По спальне разнесся зажатый подушкой вскрик – хорошо, что не очень громкий.
– Так, я чё сказал-то? – резко изменил тон Витька. – Если нервные, нечего было меня звать.
– Вить, ты рассказывай дальше скорей… – плаксиво выдавил Кириллов.
– Ладно. Человеческим голосом говорит, русским по белому. Четко так. Я не знаю, может, и приглючилось мне со страху, конечно. А волк дальше почапал по проходу, подошел к Киту и передними лапами на кровать встал. Оглядел еще всю спальню – не мешает ему никто?

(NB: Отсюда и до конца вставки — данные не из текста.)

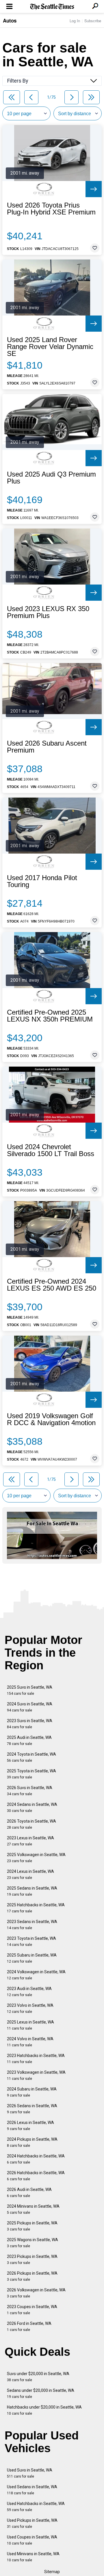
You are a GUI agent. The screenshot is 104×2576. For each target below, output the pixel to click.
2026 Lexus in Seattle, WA (30, 2125)
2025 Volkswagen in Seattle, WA (36, 1857)
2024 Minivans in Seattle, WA (33, 2209)
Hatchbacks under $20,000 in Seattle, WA (44, 2410)
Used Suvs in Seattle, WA (29, 2473)
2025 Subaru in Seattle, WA (32, 1958)
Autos (9, 20)
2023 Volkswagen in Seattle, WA (36, 2075)
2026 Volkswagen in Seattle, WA (36, 2293)
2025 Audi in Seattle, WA (29, 1740)
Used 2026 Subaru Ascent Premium (47, 747)
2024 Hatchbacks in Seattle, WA (36, 2159)
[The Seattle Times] (52, 6)
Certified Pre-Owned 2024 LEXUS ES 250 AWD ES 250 (51, 1285)
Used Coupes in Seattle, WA (32, 2540)
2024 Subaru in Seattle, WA (32, 2092)
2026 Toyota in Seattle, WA (31, 1824)
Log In (75, 20)
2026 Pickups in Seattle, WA (32, 2276)
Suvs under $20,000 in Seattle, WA (38, 2376)
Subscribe (92, 20)
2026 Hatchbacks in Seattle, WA (36, 2175)
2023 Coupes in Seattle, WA (32, 2309)
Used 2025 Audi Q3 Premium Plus (51, 478)
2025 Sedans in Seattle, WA (32, 1891)
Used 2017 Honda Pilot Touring (42, 881)
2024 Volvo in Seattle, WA (30, 2041)
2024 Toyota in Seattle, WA (31, 1757)
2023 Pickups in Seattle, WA (32, 2259)
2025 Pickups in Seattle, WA (32, 2226)
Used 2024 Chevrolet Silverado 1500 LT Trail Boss (50, 1150)
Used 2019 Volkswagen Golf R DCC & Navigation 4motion (51, 1419)
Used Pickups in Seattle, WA (32, 2523)
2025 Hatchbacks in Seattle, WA (36, 1908)
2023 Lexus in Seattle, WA (30, 1841)
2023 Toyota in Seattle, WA (31, 1941)
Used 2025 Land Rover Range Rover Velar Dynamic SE (50, 346)
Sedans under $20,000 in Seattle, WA (40, 2393)
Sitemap (52, 2571)
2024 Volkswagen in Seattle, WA (36, 1975)
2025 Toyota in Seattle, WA (31, 1774)
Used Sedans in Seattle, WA (32, 2489)
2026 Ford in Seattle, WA (29, 2326)
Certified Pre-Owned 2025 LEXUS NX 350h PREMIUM (50, 1016)
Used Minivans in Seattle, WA (33, 2556)
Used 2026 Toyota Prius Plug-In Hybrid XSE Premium (51, 209)
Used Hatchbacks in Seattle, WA (36, 2506)
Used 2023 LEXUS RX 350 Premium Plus (48, 612)
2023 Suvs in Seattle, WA (29, 1723)
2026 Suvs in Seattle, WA (29, 1790)
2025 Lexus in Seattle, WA (30, 2025)
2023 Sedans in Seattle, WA (32, 1924)
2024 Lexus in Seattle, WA (30, 1874)
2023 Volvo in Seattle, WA (30, 2008)
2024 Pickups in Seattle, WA (32, 2142)
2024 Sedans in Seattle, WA (32, 1807)
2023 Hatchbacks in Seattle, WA (36, 2058)
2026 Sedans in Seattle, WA (32, 2108)
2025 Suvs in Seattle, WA (29, 1690)
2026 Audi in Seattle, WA (29, 2192)
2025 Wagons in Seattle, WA (32, 2242)
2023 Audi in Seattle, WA (29, 1991)
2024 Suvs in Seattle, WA (29, 1707)
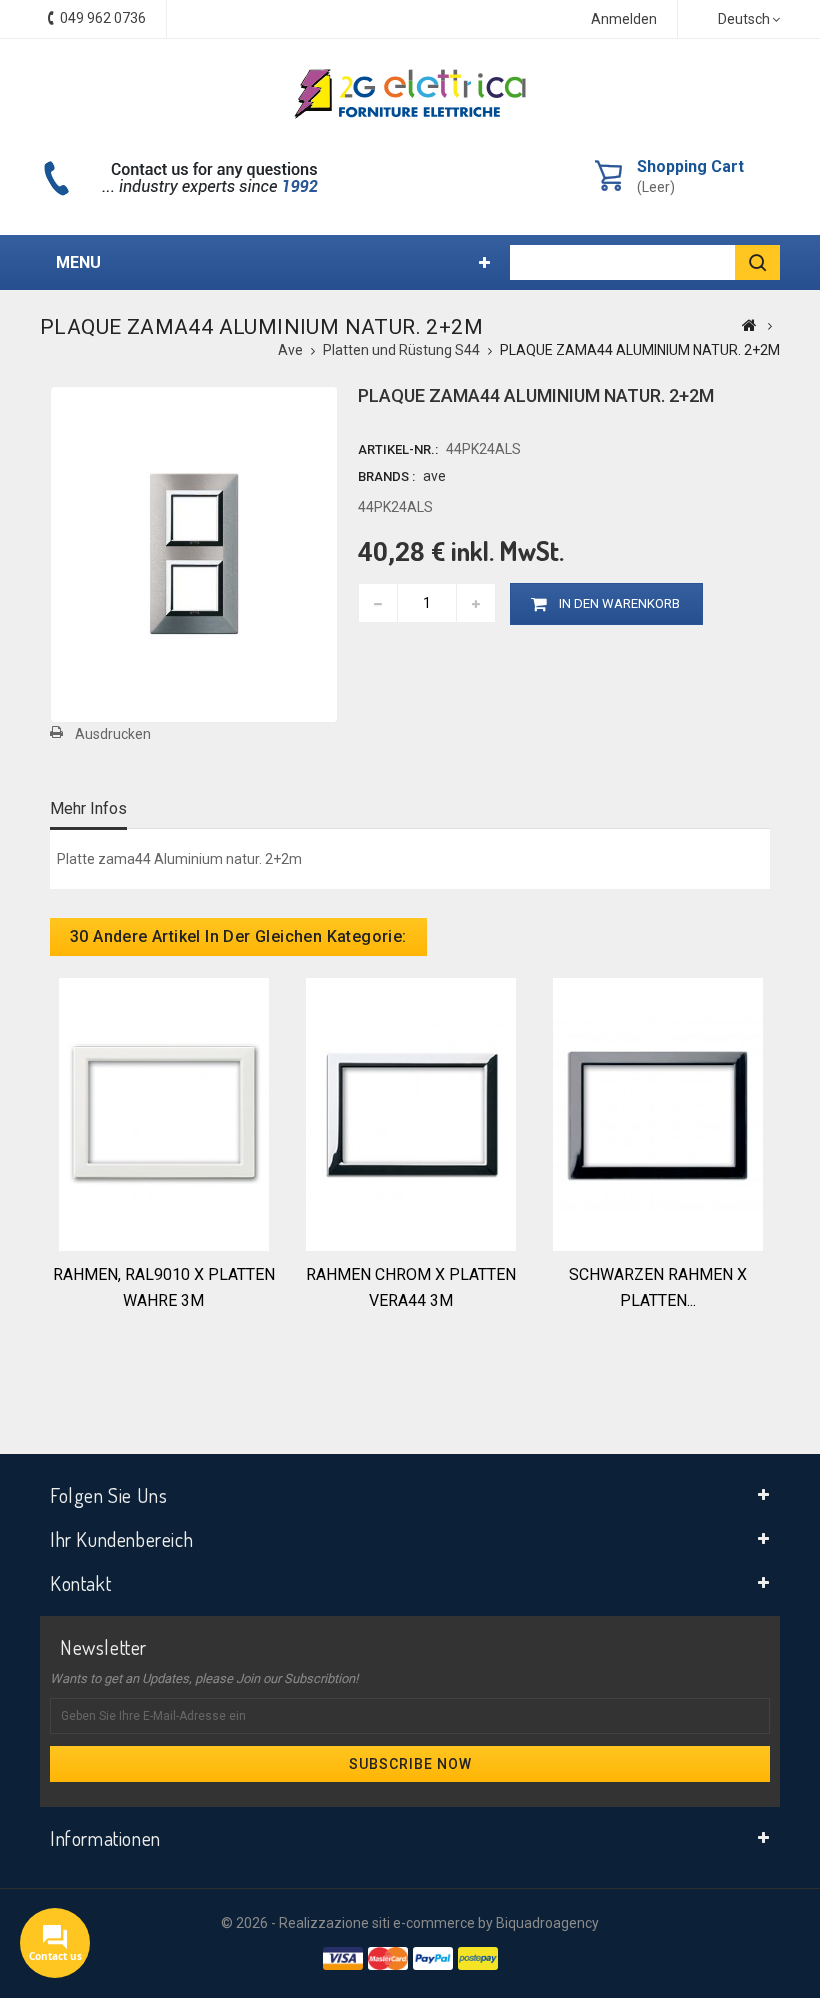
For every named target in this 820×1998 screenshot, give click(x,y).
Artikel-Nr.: (398, 449)
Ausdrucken (113, 734)
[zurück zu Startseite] (749, 325)
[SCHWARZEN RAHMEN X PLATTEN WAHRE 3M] (658, 1113)
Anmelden (624, 19)
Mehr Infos (88, 808)
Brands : (386, 476)
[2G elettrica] (410, 94)
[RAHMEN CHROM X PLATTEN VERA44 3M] (411, 1113)
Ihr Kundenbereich (121, 1539)
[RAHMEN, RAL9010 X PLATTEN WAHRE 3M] (164, 1113)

– Загрыз? – охнул неугомонный Кириллов.
– Помалкивай. Я думаю, если бы Кит проснулся, он бы от разрыва сердца тут же и кони бы двинул. Но Кит даже не пошевелился. А волк обнюхал его обстоятельно так, опять на всех посмотрел, зубы всем показал и слез на пол, почапал обратно, к дверям. И главное, дверь за ним сама захлопнулась, как от сквозняка.
– И что, утром нашли Кита мертвым? – безо всякой издевки спросил Кириллов.
– А вот хрен там плавал, – радостно ответил Витька. – Проснулся он жив-здоров, Зоя радовалась, что святая водичка помогла.
– И все, что ли? – разочарованно протянул один приютский.
– Щас тебе. Через три дня Кит утонул. А это в октябре было, купаться не сезон. Он с детской площадки в сортир пошел и не вернулся. Когда искать стали, кто-то из обслуги сказал, что видел большую серую собаку. Ну правильно, никому в здравом уме не придет в голову, что волк средь бела дня в санаторий припрется. А Кита дядя Федя нашел в речке через два дня, всего рыбами обглоданного. В общем, доигрался хрен на скрипке – больно музыку любил…
– Ой… – выдавил кто-то.
– Мамочка… – раздался шепот из другого угла.
– А я говорю, ему Зоя снотворное дала, вот он и не проснулся, – сказал Сашка Ивлев.
– А я говорю, она ему не давала снотворного! К нему мать приходила предупредить, в окно стучала, а он ее уже не услышал, потому что в церкви был и потому что Зоя тут святой водой побрызгала.
– Да ерунда это! Любая нечистая сила боится святой воды! – стоял на своем Сашка. – И если бы Зоя тут все побрызгала, никакой волк через порог бы не переступил. Не смог бы, понятно?